Instructions for the task
Rewrite all the records below, changing "image size" to "image resolution" wherever it occurs and leaving everything else the same.

Item position entries
>> Start
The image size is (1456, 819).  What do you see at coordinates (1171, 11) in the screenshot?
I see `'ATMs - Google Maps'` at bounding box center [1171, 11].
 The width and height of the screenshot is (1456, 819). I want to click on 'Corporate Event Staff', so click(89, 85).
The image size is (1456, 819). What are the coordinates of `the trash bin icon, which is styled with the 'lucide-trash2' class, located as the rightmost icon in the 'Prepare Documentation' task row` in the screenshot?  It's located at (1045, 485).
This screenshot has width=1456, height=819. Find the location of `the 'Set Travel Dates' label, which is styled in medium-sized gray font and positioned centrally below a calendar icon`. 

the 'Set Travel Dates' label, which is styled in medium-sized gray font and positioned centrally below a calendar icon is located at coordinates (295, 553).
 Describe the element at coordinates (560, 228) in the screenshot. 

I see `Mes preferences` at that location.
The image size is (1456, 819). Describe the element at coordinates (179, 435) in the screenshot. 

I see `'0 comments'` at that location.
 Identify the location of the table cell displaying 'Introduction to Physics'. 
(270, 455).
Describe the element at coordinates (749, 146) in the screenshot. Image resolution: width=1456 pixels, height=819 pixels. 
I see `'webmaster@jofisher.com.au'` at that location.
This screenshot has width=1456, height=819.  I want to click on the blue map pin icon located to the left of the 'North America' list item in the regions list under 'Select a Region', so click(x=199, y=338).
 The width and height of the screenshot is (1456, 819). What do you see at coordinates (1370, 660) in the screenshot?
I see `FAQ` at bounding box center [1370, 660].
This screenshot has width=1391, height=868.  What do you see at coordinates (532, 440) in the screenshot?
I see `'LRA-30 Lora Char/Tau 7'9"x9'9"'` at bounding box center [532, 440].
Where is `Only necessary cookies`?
>> End
Written response
The image resolution is (1456, 819).  What do you see at coordinates (1171, 11) in the screenshot?
I see `'ATMs - Google Maps'` at bounding box center [1171, 11].
 The width and height of the screenshot is (1456, 819). I want to click on 'Corporate Event Staff', so click(89, 85).
The image resolution is (1456, 819). What are the coordinates of `the trash bin icon, which is styled with the 'lucide-trash2' class, located as the rightmost icon in the 'Prepare Documentation' task row` in the screenshot?  It's located at (1045, 485).
This screenshot has width=1456, height=819. Find the location of `the 'Set Travel Dates' label, which is styled in medium-sized gray font and positioned centrally below a calendar icon`. 

the 'Set Travel Dates' label, which is styled in medium-sized gray font and positioned centrally below a calendar icon is located at coordinates (295, 553).
 Describe the element at coordinates (560, 228) in the screenshot. 

I see `Mes preferences` at that location.
The image resolution is (1456, 819). Describe the element at coordinates (179, 435) in the screenshot. 

I see `'0 comments'` at that location.
 Identify the location of the table cell displaying 'Introduction to Physics'. 
(270, 455).
Describe the element at coordinates (749, 146) in the screenshot. Image resolution: width=1456 pixels, height=819 pixels. 
I see `'webmaster@jofisher.com.au'` at that location.
This screenshot has width=1456, height=819.  I want to click on the blue map pin icon located to the left of the 'North America' list item in the regions list under 'Select a Region', so click(x=199, y=338).
 The width and height of the screenshot is (1456, 819). What do you see at coordinates (1370, 660) in the screenshot?
I see `FAQ` at bounding box center [1370, 660].
This screenshot has width=1391, height=868.  What do you see at coordinates (532, 440) in the screenshot?
I see `'LRA-30 Lora Char/Tau 7'9"x9'9"'` at bounding box center [532, 440].
Where is `Only necessary cookies`?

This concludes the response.